I have this friend – let’s call him Cal – who’s made enough money in the stock market to last the rest of his life. He loves learning and is widely read. From his studies he’s able to make lots of inferences and connect widely disparate dots. He then figures out how these connections might potentially impact a company’s stock price and send it higher. Cal then writes up his research and thinking and publishes it in a newsletter several times a day, complete with charts of the companies he’s researched. And he does it because he loves it. He emails his research to folks for free.
In any one week, Cal might mention 20 companies. They’re mostly low-priced companies that have fallen out of favor. Part of Cal’s reasoning for focusing in this area is that it’s easier for the market to take a company like Neothetics (NEOT) from .70 cents to 1.40 than it is to take Apple (AAPL) from $105 to $210. The percentage gains are the same 100%, but the amount of money the market requires to obtain those gains is significantly different.

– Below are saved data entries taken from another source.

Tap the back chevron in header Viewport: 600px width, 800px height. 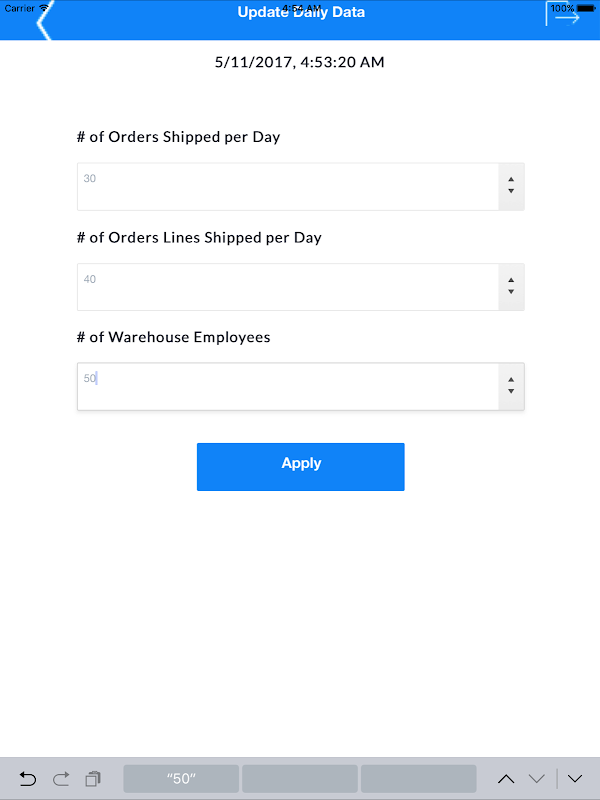42,22
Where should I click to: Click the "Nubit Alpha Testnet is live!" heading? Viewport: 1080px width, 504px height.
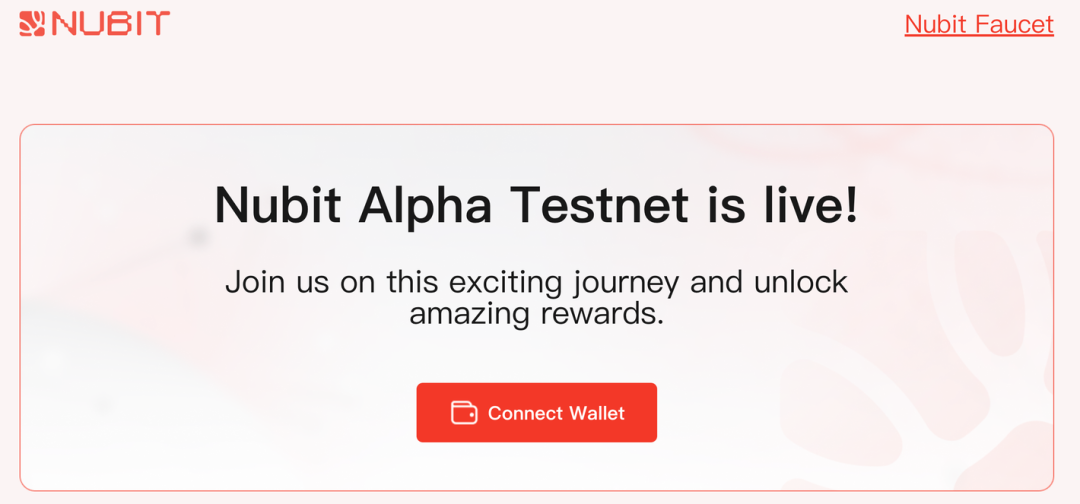[536, 205]
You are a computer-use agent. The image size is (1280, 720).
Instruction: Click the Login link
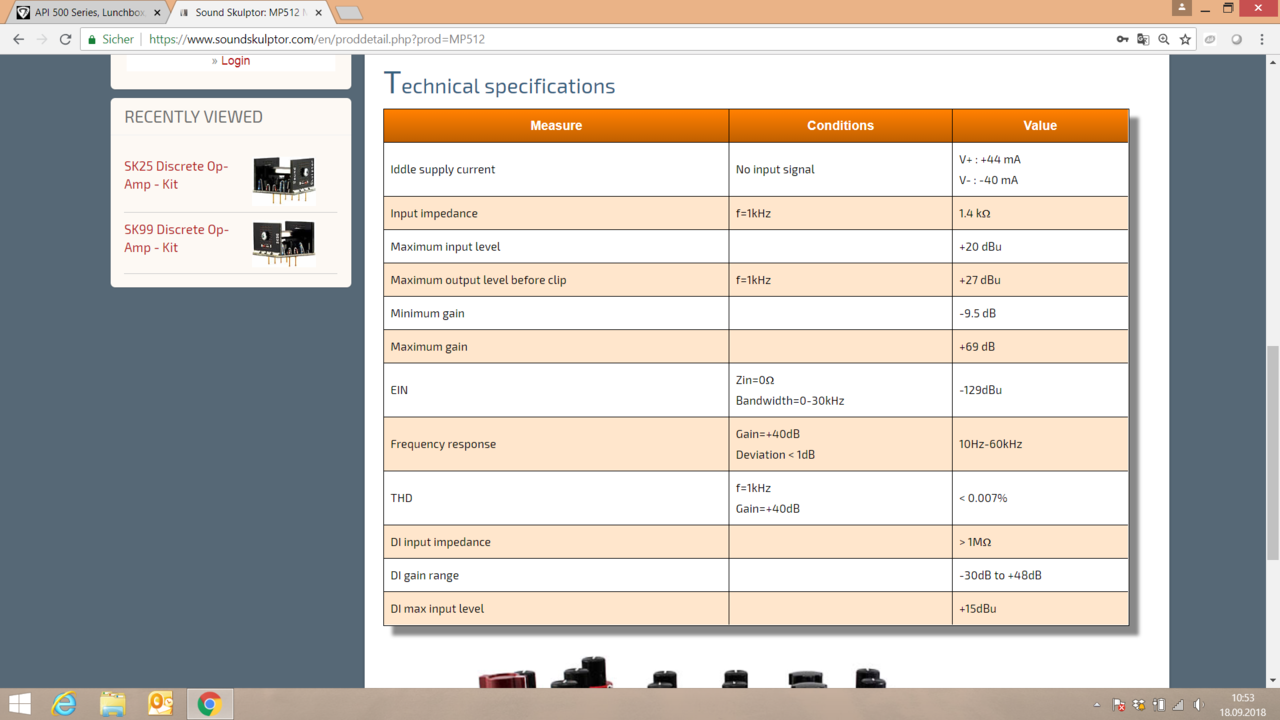pyautogui.click(x=235, y=61)
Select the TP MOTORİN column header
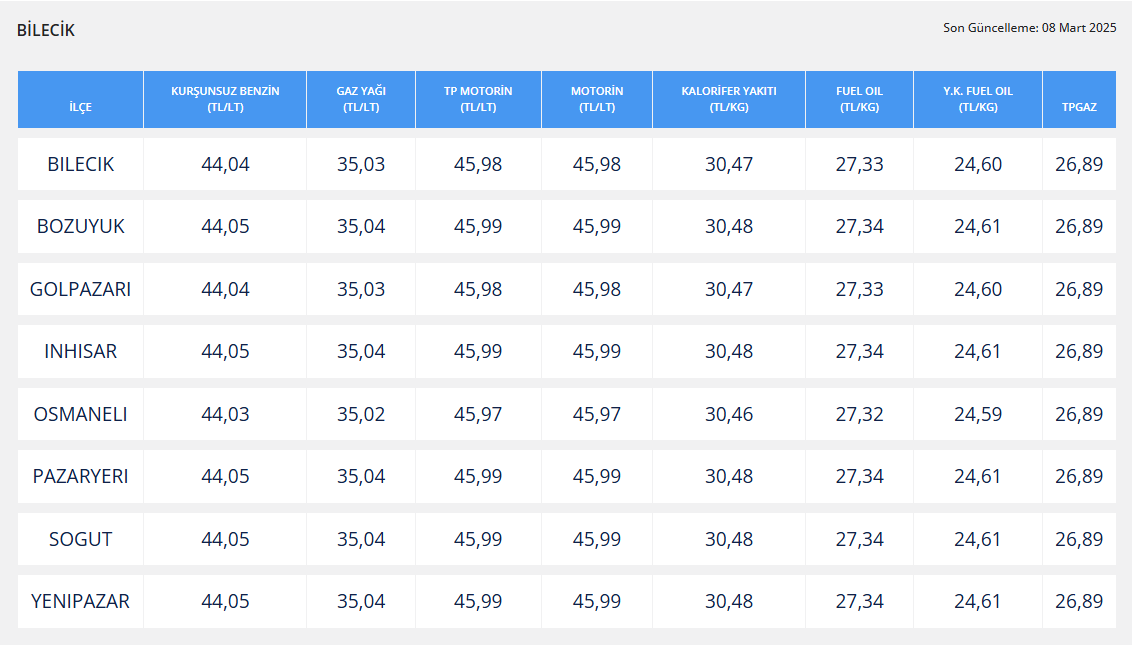This screenshot has width=1132, height=645. tap(478, 99)
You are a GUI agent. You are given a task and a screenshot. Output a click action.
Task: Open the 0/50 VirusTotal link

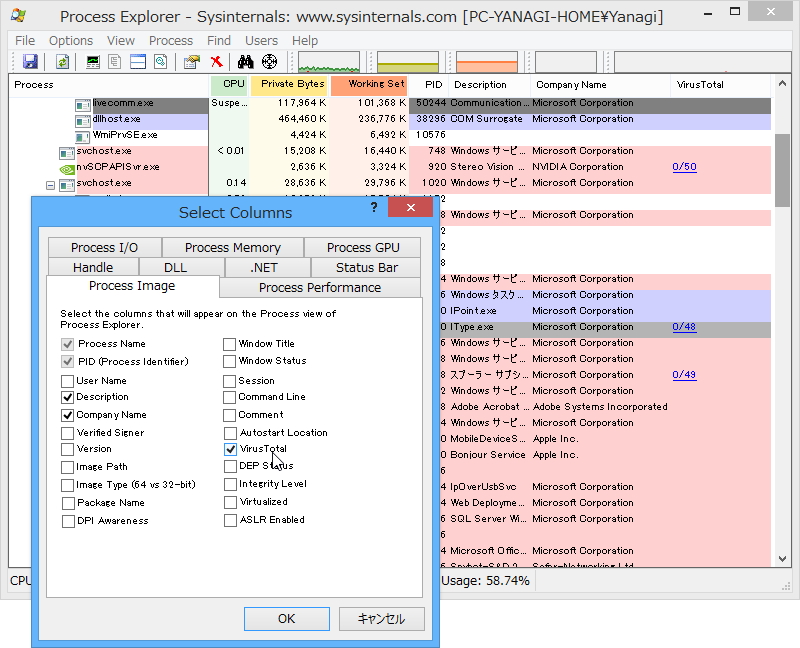tap(684, 166)
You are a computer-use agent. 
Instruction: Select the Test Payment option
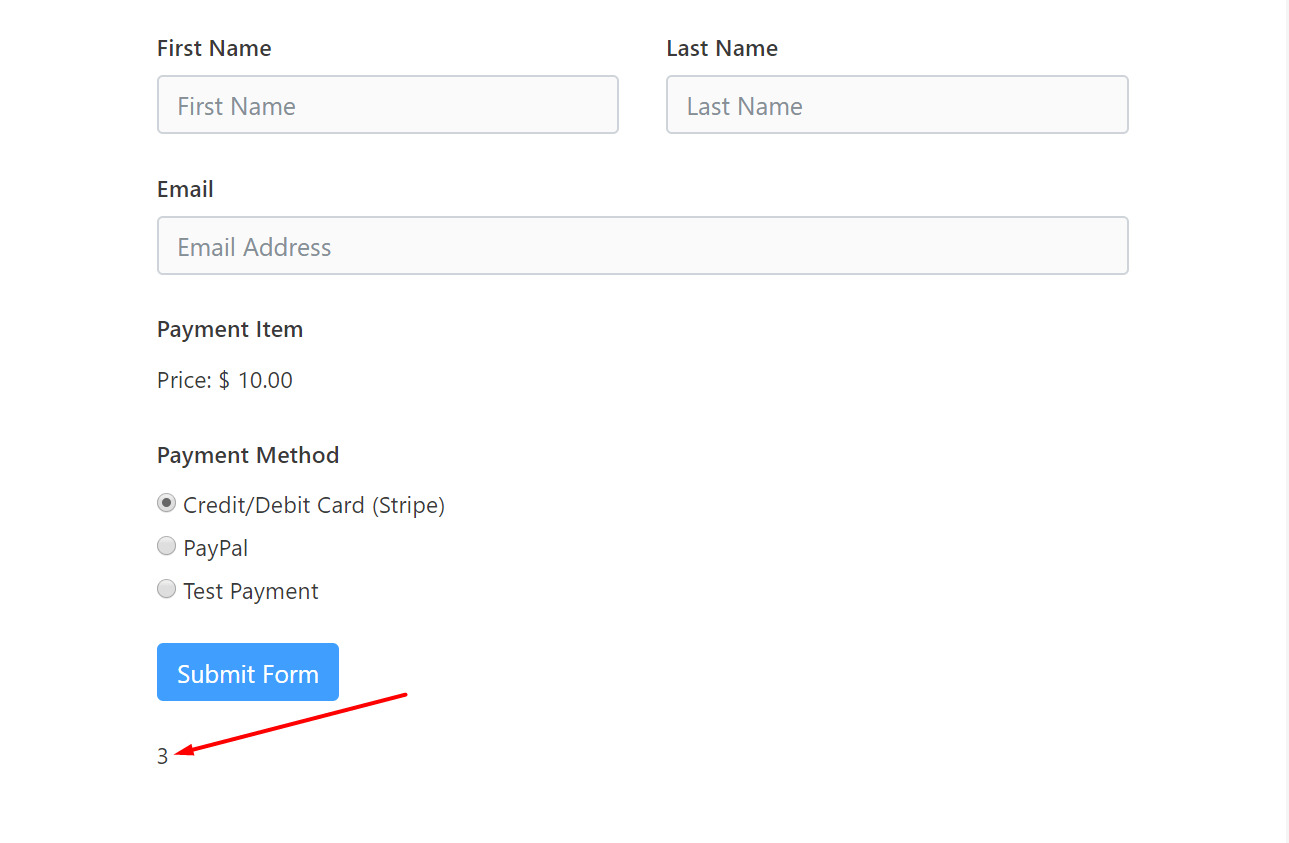[x=166, y=589]
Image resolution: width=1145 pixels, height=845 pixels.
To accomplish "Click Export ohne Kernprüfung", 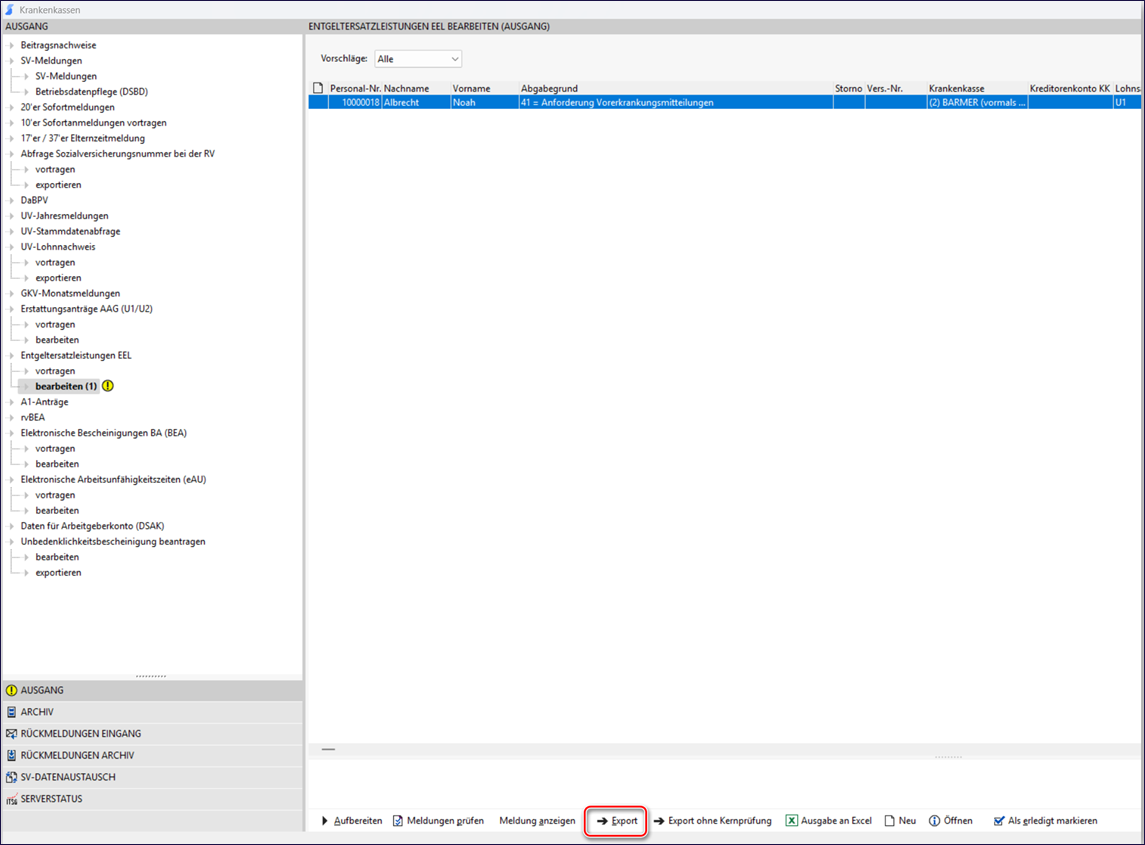I will [x=712, y=821].
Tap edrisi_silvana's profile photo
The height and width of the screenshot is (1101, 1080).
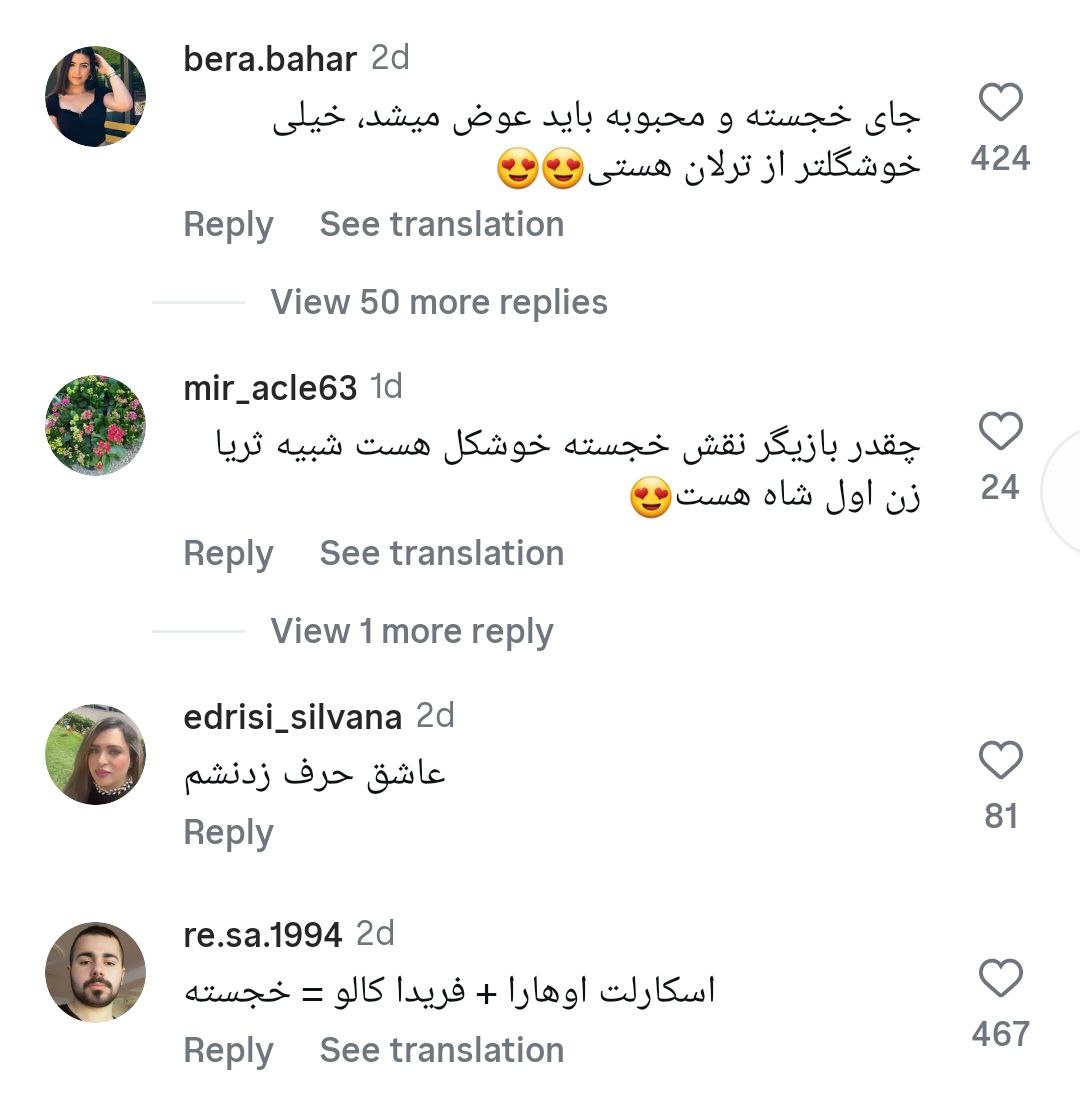click(96, 754)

Of the 20 companies that Cal might recommend in any week, 18 of them will make money and perhaps 2 of them will remain cheap or lose money. Guess which two companies my brain invariably has me hone in on!
The Fascination of Loss
Even though losing money is painful – money is often wired as part of the brain’s survival circuitry – and stressful, leading to all kinds of bad decisions – I still find it fascinating that I can so unerringly select Cal’s few losers. Take Water Generation Industries (WGI – a fictional company based on a real one) as a recent representative example. In mid-September of last year, simply because a notorious name in the industry had given WGI a casual mention in the financial press the price shot up from .94 to $3.47! I later bought the stock (cheap, I thought) at .74 cents shortly before they announced earnings.
Well, the company’s report was pretty much as the market expected. However, they projected a 60%-80% increase in revenues going forward! Normally, when a company makes such projections, the stock price will skyrocket. WGI’s price at this writing: .61 cents. I’ve lost roughly 18%.
Hardwiring Feedback Loops
So, what might be going on here? First of all, when it comes to money, I think it’s important to know how memory works. It’s useful to think of memory simply as learning. When learning takes place, cells in the brain make connections. No connections, no learning. Multiple connections – powerful, memorable learning.
Neuroscientists recognize two kinds of learning/memory: explicit or declarative; and implicit or procedural. The first is conscious and we mostly use language to demonstrate it. The second, Procedural memory (“knowing how”) is …
the unconscious memory of skills and how to do things. These memories are typically acquired through repetition and practice, and are composed of automatic sensorimotor behaviors that are so deeply embedded that we are no longer aware of them. Once learned, these “body memories” allow us to carry out ordinary actions more or less automatically.
When you grow up in poverty, your brain and body “learn” how to be poor. Through repeated exposure to the conditions that lack of money creates, through procedural memory, your neurophysi- ology learns to adapt and feel “at home” with poverty. Being poor feels familiar and “right.” It has laid down learning connections in the brain that take little energy to operate that are mostly unconscious. And we’re unconsciously and powerfully drawn to things that will tend to keep us feeling comfortable and familiar. Which is part of the reason I believe it’s so easy for me to significantly beat the odds in personally picking the two losers out of Cal’s 20 stocks. It’s not me; it’s my body’s memory.
Disconnecting and Rewiring
I’ve come up with three things I want to practice in an attempt to disconnect the early wiring and unlearn this procedural conditioning carried over from childhood. First, I’ve got to gradually move in the direction of things I don’t feel comfortable with, learning to incrementally manage the discomfort. With the stock market, as an experiment, I probably should stay away from Cal’s picks that I really like. Better to meta-learn his reasons for selecting the companies he does and also choose companies from his list that I don’t much resonate with initially, like small banks, which Cal specializes in.
Next, when I have the urge to sell, I should pause, especially when it’s a “reactive sell.” Reactive sells are “unreasonable” – meaning the decision isn’t arrived at by clear reasoning – and are almost always generated by unconscious procedural memory wanting to homeostatically discharge the stress hormones and make me feel better. Reactive selling accomplishes that.
Finally, with affirmations and by calling up conscious declarative memories with regard to a few successful market selections I have made – by repeatedly attending to the conditions that resulted in those being successful – I will begin to strengthen new learning (brain cell connections) and let the old, unhelpful connections hopefully sever their adherence proteins and die out from disuse.
And with all of this, I probably will be very well served by patience … with my own brain and its slow growth and change, and with the daily operating brains that work as this global collective entity we call the stock market.